===== THE INPUT =====

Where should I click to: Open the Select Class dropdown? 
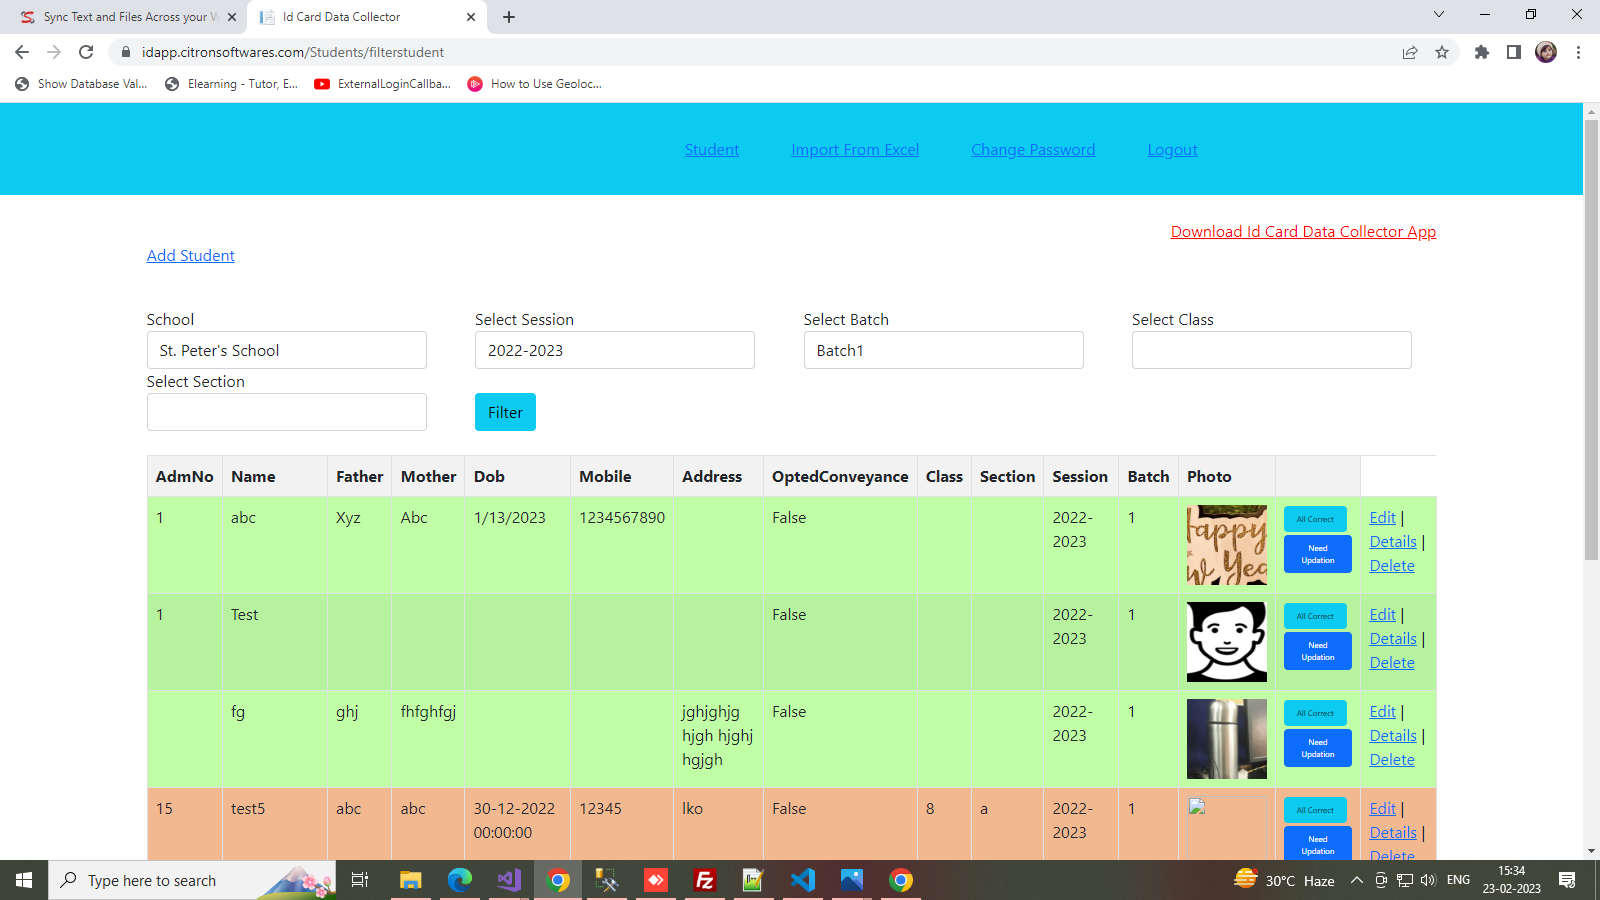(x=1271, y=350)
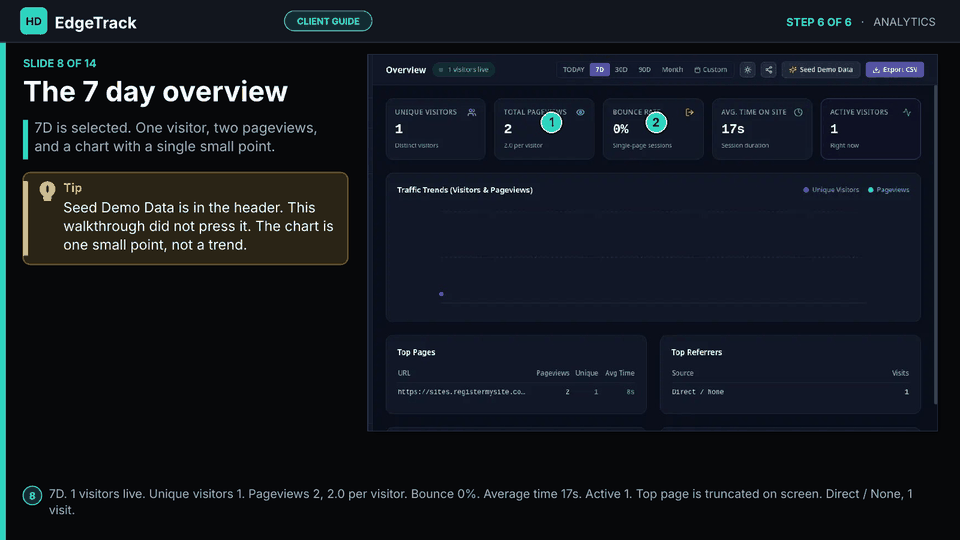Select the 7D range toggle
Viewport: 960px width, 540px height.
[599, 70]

=====

The full material above must be output verbatim, minus any pictures.

Where should I click to: Open the Select Class dropdown? 
(x=1271, y=350)
Select the 7D range toggle
Viewport: 960px width, 540px height.
[599, 70]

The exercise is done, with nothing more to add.